Your goal ::
For the records below, reproduce exactly the line that contains "Switch to the Workflow Statuses tab" and all subsequent lines, with nothing left out and nothing added.

Provided information ::
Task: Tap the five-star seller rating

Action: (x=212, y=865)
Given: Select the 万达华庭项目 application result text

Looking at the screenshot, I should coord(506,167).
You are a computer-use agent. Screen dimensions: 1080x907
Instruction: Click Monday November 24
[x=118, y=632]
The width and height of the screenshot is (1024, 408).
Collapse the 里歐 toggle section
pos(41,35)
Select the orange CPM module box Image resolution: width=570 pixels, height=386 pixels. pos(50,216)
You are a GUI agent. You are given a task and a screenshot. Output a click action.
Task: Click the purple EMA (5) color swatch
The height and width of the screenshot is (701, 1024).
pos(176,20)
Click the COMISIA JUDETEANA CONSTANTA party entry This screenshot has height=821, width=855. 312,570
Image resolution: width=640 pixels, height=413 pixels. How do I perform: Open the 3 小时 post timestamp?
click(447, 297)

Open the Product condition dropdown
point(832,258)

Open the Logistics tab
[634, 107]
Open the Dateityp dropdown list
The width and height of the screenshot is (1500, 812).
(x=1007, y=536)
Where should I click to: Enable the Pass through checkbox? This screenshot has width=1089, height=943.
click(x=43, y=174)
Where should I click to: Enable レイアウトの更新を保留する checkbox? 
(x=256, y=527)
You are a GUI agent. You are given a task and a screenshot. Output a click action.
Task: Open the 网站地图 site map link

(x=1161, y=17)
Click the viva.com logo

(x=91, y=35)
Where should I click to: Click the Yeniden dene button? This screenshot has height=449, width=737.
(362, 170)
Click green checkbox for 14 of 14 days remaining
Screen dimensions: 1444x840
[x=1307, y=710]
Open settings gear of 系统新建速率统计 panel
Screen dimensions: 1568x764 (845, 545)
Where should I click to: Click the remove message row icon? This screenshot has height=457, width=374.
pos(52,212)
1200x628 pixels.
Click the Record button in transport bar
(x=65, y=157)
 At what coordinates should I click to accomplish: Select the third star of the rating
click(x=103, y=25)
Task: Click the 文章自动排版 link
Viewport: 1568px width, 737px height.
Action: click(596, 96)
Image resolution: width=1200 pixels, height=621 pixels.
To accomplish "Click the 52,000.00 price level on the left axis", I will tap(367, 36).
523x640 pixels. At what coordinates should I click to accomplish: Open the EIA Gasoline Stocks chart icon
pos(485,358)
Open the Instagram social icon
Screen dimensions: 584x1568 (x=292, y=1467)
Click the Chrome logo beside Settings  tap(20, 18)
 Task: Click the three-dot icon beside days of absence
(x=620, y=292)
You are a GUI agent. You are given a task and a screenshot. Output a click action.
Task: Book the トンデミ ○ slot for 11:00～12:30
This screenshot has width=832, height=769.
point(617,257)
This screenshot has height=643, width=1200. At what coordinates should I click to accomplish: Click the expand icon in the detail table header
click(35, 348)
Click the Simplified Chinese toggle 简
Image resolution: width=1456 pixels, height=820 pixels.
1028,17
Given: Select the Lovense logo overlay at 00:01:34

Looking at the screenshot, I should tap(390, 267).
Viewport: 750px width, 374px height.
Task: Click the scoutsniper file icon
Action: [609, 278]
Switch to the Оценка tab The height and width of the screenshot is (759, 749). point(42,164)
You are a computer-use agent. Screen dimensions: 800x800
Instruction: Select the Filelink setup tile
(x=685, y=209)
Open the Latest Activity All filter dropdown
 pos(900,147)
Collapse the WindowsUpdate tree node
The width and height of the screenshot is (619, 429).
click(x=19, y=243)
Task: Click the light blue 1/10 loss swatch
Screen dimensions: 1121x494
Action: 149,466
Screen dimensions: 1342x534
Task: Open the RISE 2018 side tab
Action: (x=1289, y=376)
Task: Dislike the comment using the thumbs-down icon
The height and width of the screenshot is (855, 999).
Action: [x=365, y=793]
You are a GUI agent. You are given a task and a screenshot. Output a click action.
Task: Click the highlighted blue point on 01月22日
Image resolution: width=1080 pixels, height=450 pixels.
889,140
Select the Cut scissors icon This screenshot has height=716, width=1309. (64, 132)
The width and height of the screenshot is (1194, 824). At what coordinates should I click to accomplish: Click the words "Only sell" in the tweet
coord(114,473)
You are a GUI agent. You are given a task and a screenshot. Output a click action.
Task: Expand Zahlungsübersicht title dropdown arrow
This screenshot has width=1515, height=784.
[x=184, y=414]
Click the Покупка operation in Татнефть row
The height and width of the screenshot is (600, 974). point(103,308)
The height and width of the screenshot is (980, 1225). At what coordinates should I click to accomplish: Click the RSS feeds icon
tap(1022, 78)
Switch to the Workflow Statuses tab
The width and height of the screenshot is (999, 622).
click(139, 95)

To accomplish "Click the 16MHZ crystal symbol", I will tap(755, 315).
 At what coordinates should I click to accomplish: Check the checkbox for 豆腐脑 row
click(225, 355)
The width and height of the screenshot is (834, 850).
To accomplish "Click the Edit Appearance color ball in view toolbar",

Exercise response ::
Switch to the Workflow Statuses tab
The width and height of the screenshot is (999, 622).
click(139, 95)

To accomplish "Click the 16MHZ crystal symbol", I will tap(755, 315).
 At what coordinates should I click to accomplish: Check the checkbox for 豆腐脑 row
click(225, 355)
The width and height of the screenshot is (834, 850).
To accomplish "Click the Edit Appearance color ball in view toolbar",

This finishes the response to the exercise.